2021年1月13日 05時00分 (1月13日 10時20分更新)
多くの残雪がある中、休まず運行を続ける北陸鉄道浅野川線。足元のスノープラウも除雪に役立っている=12日、金沢市北安江で

多くの残雪がある中、休まず運行を続ける北陸鉄道浅野川線。足元のスノープラウも除雪に役立っている=12日、金沢市北安江で

  • 多くの残雪がある中、休まず運行を続ける北陸鉄道浅野川線。足元のスノープラウも除雪に役立っている=12日、金沢市北安江で

浅野川線 手堅い手法 ダイヤ安定

 北陸地方で十一日未明まで降り続いた大雪により列車の運休が相次いだ中、北陸鉄道の浅野川線(北鉄金沢−内灘)と石川線(野町−鶴来)がほぼ通常通りの運転を続けている。車両を夜通し運転させ、積雪を最小限に抑える手堅い手法が功を奏した格好。大学共通テストのある十六、十七両日には受験生の利用が増える見込みで、担当者は「お客さまを安全に送り届ける」と話す。 (榊原大騎)
 同社によると、九〜十一日の大雪の影響は石川線で最大二十分、浅野川線は同数分程度だった。

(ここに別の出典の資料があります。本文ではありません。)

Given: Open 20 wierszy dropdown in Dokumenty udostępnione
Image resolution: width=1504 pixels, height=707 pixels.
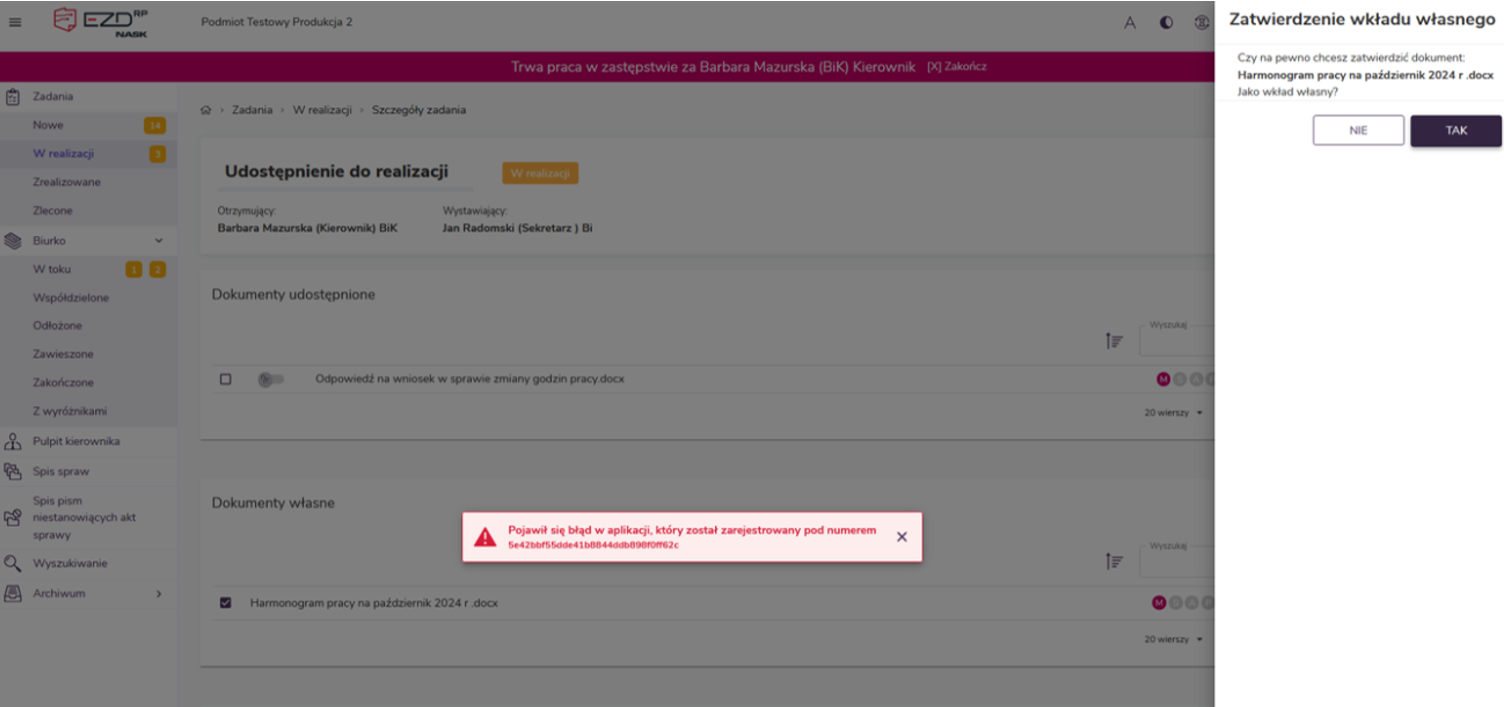Looking at the screenshot, I should (1173, 412).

石川線の遅れは、野々市市内の踏切で立ち往生した乗用車を移動させたためだった。
 石川線では連日、除雪車両を往復。浅野川線では、営業運転で使う車両を深夜帯も走らせる「古くて間違いない方法」(担当者)で除雪した。両線の駅構内や踏切では、事務職員も動員して除雪作業に当たったという。
 積雪八七センチを記録した二〇一八年二月の大雪で一日だけ全面運休した石川線に対し、海沿いを走る浅野川線はここ十年ほど全面運休とは無縁。東京都内でかつて使われた車両の前面に後付けした「スノープラウ」も一役買った。足元に付けた鉄のスカートのようなもので、線路上の雪をかき分けながら走る。
 石川線沿いでは、野々市工大前駅近くにある金沢工業大が共通テストの試験会場となっており、今週末は午前七時台に新西金沢−野々市工大前間が混み合うことが見込まれる。十七日には再び寒気の到来が予想されるが、同社は定期便のみで対応するという。